Records about locating elements on screens:

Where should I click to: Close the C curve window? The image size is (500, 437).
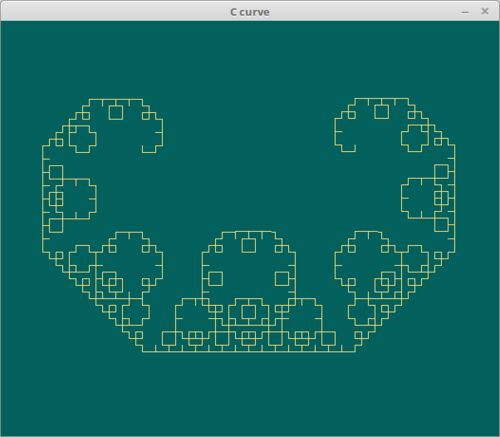tap(485, 11)
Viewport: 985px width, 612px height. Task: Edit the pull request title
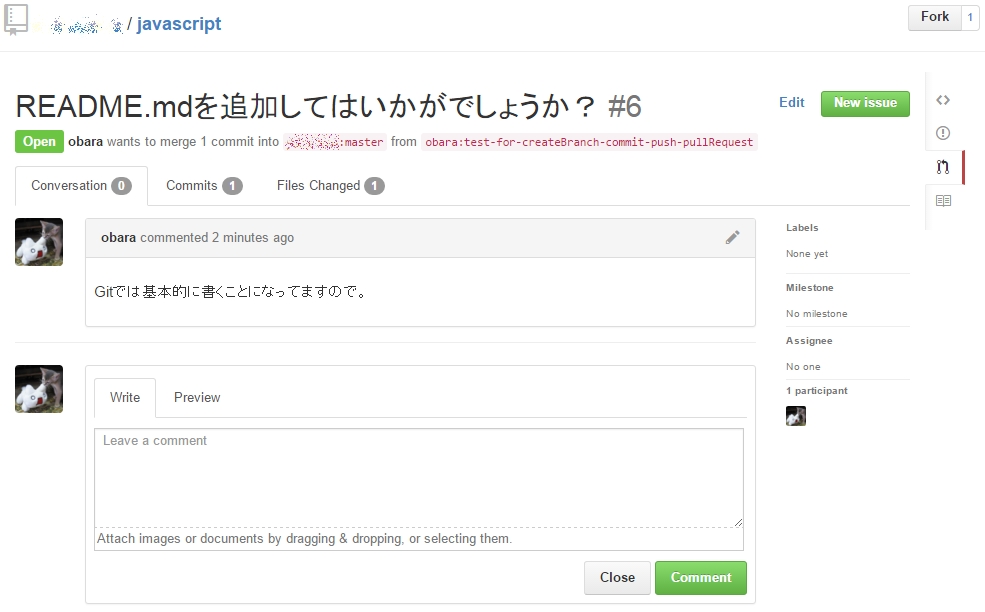(792, 103)
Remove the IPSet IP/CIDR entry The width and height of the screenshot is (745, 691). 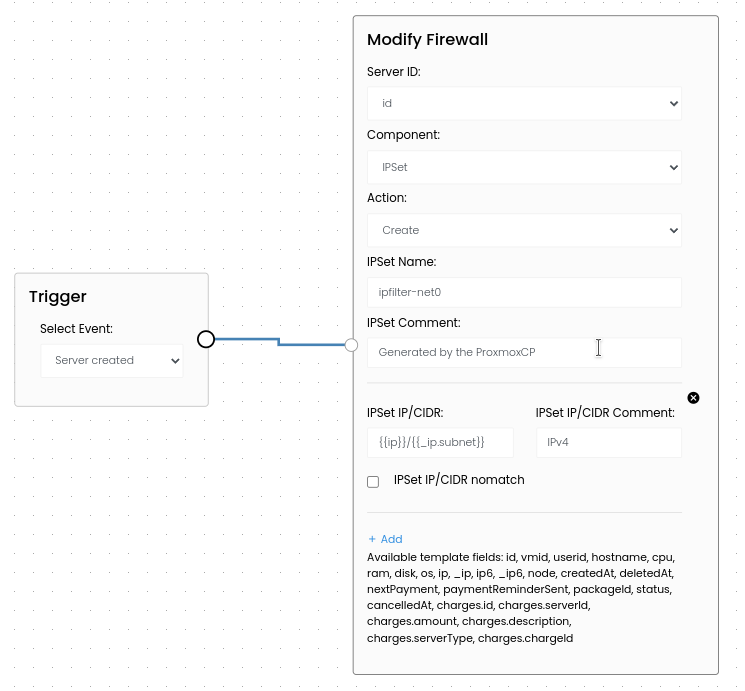[693, 398]
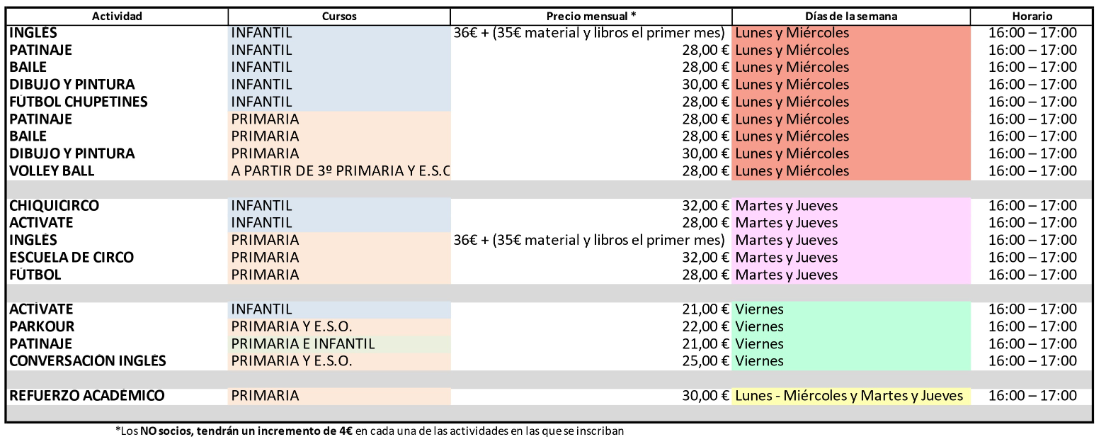Select the Precio mensual header cell
1100x441 pixels.
(x=591, y=17)
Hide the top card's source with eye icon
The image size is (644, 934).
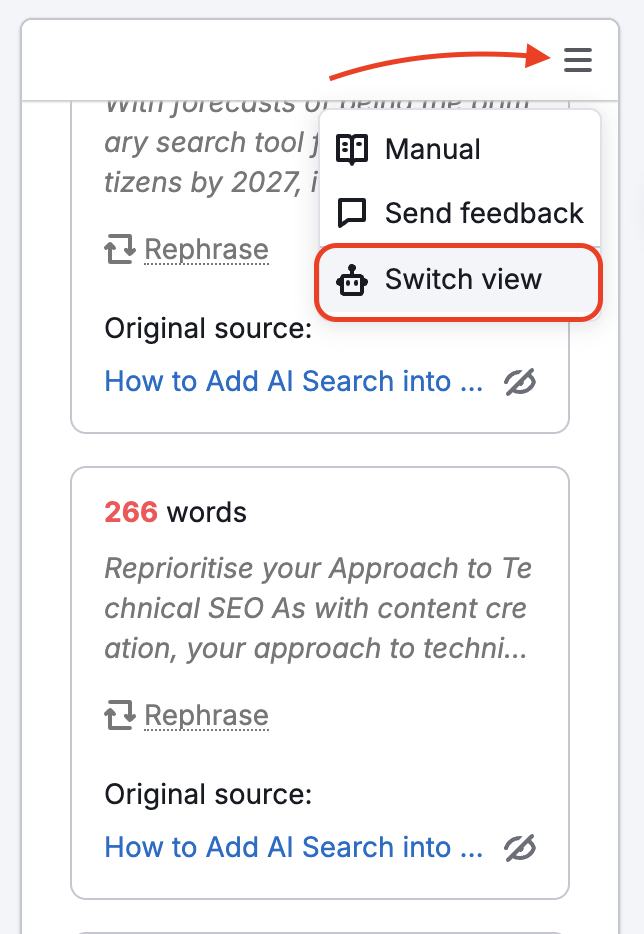click(x=520, y=381)
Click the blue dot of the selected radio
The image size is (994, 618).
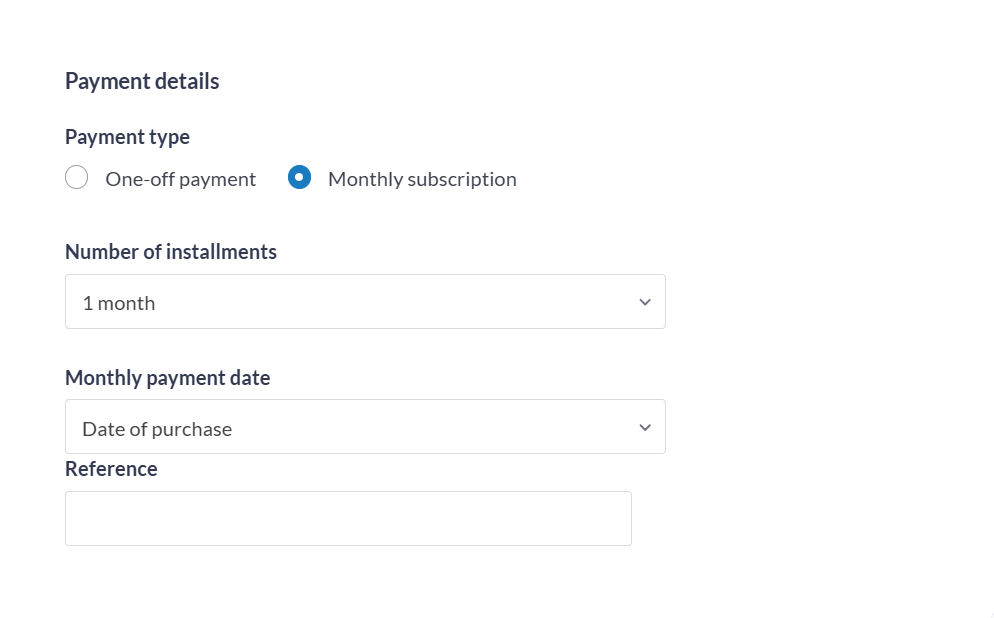point(299,178)
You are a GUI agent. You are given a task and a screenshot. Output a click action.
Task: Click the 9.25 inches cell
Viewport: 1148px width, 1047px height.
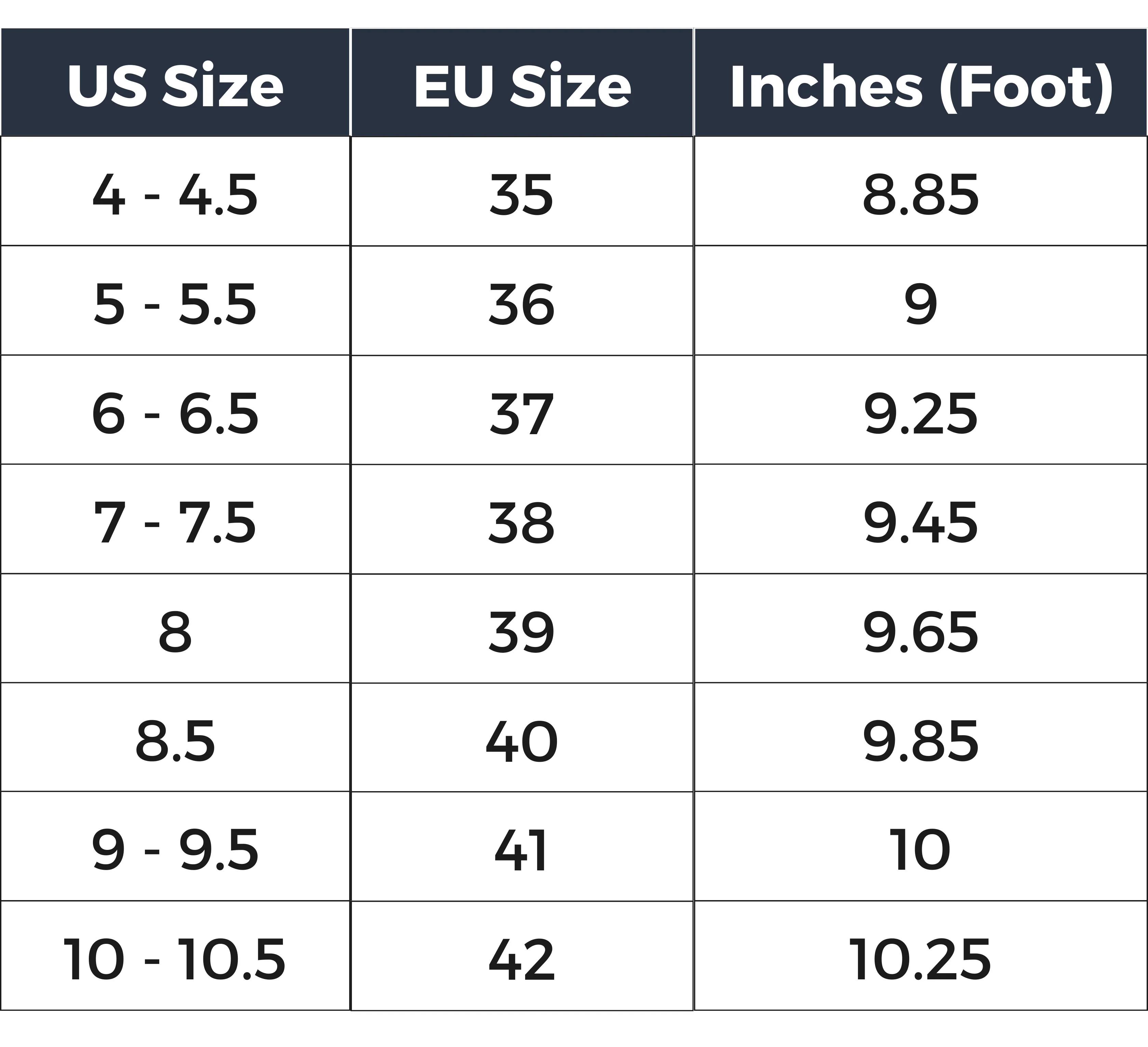[x=920, y=414]
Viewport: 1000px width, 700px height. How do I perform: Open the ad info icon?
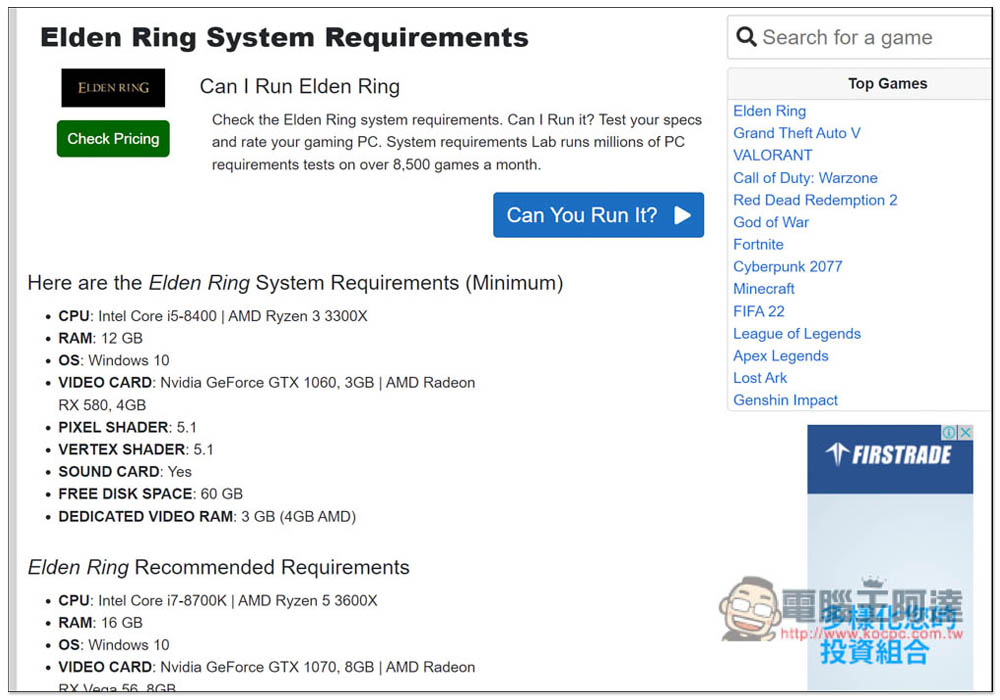pyautogui.click(x=949, y=432)
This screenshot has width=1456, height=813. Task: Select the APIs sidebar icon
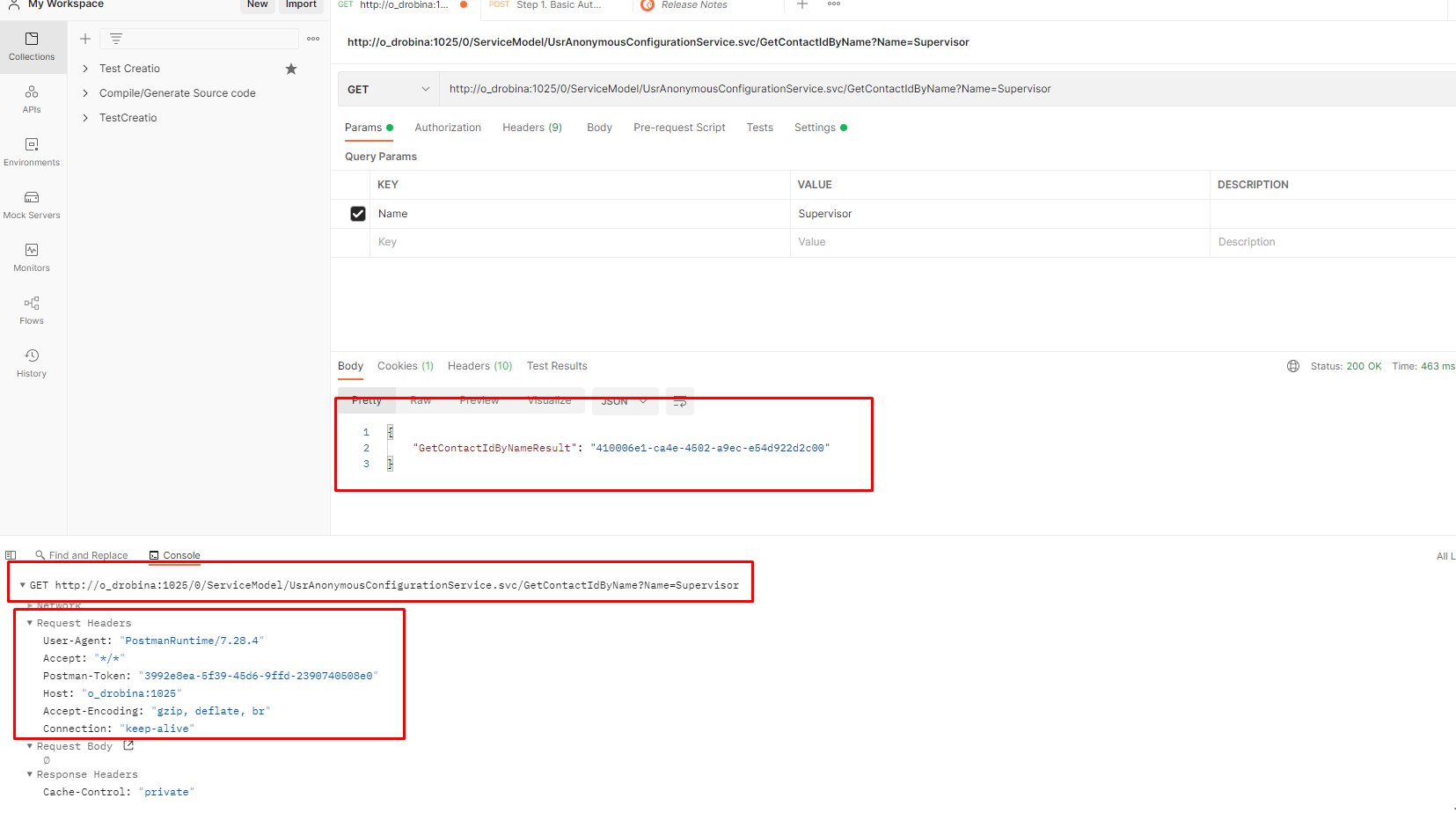pyautogui.click(x=32, y=99)
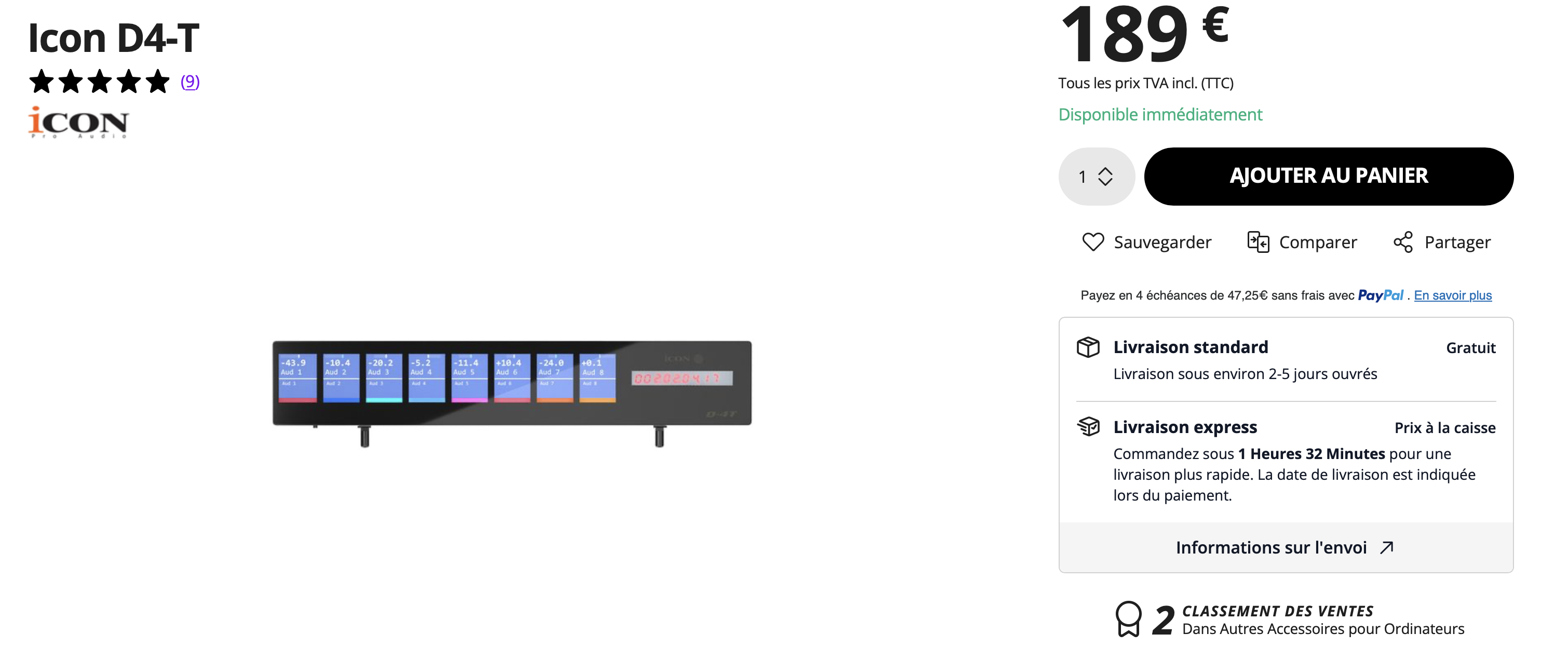Open the nine reviews count link
The image size is (1568, 647).
[x=190, y=81]
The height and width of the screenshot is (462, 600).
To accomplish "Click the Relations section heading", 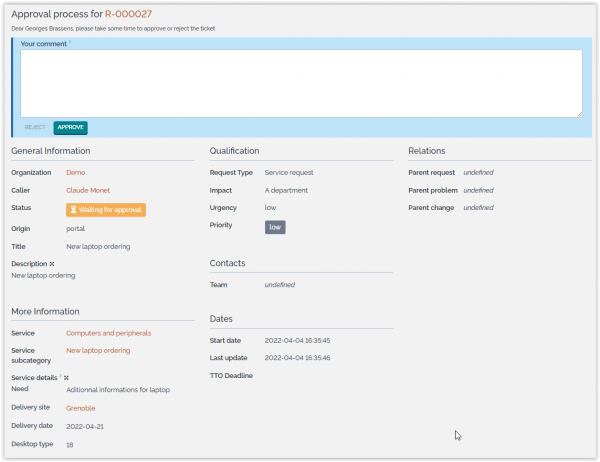I will (x=426, y=151).
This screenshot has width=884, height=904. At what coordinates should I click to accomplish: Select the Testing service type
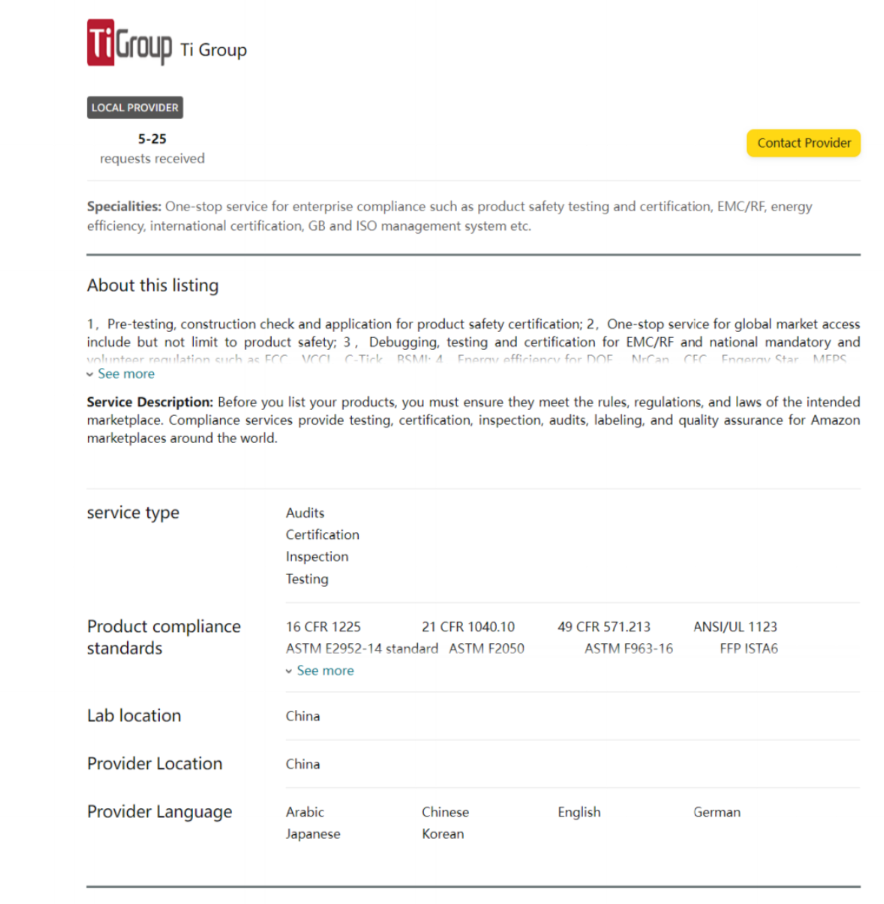[307, 579]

__GIVEN REQUEST__. Find each line in the material above that contains the string "image", counting only matches with the same capitalization.

__RESULT__.
Where should I click to: Close the C curve window? The image size is (500, 437).
The image size is (644, 934).
The image size is (994, 618).
The image size is (1568, 647).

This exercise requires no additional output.